Reproduce the part of the Miss Dior article starting with "The new 'Miss" and going on through "of his perfumery.", word for word.
Start Source document
Wednesday, 27 February 2013

"It's Miss Dior" | The New Perfume Campaign by DIOR



The new 'Miss Dior' campaign which was unveiled February 22th by DIOR - Fresh like a rose, she might always be dressed in a layer of petals by DIOR Spring 2013 Couture: Natalie Portman is a Miss Dior like no other.







"Perfume is the feminine personality's indispensable accessory, it's the finishing touch to a dress." If he could have, Christian Dior would have created a fragrance for each one of his dresses. For him, a perfume was like a piece of fabric, invisible obviously, but instantly recognizable. A veritable fashion accessory, it complements and completes a look.  Miss Dior, his first perfume, his fragrance manifesto, is a clear expression of his desire to synchronize the lines of his couture with the allure of his perfumery.
End Source document
Start Raw data
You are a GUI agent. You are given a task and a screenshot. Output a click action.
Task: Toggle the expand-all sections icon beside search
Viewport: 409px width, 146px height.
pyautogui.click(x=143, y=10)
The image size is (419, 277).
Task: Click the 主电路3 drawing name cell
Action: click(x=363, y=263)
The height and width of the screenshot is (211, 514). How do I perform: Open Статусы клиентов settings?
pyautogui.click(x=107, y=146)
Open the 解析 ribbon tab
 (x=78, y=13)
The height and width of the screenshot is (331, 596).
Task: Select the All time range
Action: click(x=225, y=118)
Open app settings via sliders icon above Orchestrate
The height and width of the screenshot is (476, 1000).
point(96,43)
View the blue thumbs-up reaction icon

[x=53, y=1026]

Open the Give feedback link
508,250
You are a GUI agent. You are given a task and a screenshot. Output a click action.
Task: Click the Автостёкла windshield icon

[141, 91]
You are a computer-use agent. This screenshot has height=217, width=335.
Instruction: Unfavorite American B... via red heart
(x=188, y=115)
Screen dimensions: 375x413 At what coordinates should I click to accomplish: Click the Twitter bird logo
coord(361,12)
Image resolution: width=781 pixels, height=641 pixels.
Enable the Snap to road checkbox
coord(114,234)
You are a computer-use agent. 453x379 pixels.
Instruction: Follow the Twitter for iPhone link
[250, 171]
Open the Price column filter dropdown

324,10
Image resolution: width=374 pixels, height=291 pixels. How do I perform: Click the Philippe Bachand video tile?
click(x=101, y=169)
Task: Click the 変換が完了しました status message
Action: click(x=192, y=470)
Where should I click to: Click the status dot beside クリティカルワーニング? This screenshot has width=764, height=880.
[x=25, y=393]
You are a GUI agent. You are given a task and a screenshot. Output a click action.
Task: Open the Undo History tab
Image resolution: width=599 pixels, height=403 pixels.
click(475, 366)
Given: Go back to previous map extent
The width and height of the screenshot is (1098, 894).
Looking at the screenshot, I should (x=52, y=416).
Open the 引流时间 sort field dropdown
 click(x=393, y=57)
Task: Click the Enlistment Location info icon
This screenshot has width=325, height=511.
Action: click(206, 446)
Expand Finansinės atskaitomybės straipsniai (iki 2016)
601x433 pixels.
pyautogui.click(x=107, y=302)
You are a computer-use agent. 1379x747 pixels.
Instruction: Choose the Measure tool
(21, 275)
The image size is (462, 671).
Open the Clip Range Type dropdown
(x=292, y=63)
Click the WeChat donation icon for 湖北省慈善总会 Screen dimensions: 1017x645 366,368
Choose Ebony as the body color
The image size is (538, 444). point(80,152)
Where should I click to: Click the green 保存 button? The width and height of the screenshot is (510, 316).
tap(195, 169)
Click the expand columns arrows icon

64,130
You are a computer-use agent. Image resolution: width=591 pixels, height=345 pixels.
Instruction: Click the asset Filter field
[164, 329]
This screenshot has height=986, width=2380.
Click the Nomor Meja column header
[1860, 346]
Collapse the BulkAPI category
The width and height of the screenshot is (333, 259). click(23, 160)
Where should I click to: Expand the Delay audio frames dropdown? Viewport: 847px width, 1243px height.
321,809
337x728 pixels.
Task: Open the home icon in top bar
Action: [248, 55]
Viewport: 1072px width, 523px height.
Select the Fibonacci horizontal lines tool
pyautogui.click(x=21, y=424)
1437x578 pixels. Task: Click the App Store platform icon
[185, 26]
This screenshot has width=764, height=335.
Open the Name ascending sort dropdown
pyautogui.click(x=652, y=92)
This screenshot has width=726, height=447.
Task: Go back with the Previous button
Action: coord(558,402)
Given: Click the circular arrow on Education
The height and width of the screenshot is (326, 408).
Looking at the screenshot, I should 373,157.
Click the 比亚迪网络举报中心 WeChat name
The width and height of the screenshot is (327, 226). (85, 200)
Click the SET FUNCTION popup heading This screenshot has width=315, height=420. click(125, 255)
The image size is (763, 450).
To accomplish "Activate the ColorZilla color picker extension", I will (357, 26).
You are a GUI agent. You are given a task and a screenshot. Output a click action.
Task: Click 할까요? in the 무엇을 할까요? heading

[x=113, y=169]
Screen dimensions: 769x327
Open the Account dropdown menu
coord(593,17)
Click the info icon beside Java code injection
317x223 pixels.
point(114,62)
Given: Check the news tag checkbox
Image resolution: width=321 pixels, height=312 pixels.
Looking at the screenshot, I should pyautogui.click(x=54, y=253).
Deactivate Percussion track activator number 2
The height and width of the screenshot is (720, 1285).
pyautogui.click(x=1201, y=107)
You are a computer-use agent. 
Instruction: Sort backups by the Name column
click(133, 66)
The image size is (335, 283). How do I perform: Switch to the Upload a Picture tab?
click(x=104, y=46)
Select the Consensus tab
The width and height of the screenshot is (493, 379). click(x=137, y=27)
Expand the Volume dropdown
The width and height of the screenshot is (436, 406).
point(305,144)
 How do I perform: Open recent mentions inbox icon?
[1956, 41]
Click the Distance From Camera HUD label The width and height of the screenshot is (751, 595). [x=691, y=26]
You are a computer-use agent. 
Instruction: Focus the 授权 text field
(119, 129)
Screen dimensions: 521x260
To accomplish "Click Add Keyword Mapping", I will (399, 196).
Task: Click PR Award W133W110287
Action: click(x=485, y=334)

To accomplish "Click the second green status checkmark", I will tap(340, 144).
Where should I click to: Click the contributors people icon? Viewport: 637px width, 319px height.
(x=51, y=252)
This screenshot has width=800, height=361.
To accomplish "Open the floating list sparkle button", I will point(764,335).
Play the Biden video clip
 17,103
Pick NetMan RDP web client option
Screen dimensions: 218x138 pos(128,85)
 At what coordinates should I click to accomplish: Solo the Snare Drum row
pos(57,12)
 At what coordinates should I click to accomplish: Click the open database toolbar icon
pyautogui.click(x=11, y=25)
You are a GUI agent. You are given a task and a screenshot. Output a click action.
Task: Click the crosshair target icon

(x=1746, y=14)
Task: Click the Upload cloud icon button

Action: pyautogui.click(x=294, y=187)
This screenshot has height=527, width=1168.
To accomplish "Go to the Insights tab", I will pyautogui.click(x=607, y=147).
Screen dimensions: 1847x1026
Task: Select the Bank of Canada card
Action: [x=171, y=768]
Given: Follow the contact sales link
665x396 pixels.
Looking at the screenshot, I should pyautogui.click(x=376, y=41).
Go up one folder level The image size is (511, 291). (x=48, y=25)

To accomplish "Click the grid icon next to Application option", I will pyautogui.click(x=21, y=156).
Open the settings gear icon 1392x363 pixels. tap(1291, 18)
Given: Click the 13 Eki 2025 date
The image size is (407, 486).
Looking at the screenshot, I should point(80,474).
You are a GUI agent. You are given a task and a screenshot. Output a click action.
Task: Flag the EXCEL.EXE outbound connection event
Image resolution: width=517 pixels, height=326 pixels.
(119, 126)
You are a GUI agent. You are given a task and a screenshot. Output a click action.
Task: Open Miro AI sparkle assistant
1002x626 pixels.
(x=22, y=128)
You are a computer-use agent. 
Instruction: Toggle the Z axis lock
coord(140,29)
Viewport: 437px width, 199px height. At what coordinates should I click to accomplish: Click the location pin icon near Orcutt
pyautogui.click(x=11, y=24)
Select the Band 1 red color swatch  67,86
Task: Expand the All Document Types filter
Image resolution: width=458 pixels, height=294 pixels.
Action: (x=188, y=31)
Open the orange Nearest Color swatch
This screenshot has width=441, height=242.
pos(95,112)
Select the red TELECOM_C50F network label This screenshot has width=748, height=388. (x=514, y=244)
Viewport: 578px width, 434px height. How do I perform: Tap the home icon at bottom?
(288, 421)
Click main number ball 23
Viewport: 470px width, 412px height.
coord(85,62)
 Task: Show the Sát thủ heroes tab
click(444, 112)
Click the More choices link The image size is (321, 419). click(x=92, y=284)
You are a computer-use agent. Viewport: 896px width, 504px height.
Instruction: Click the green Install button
End Raw data
• Correct output
The new 'Miss Dior' campaign which was unveiled February 22th by DIOR - Fresh like a rose, she might always be dressed in a layer of petals by DIOR Spring 2013 Couture: Natalie Portman is a Miss Dior like no other.







"Perfume is the feminine personality's indispensable accessory, it's the finishing touch to a dress." If he could have, Christian Dior would have created a fragrance for each one of his dresses. For him, a perfume was like a piece of fabric, invisible obviously, but instantly recognizable. A veritable fashion accessory, it complements and completes a look.  Miss Dior, his first perfume, his fragrance manifesto, is a clear expression of his desire to synchronize the lines of his couture with the allure of his perfumery.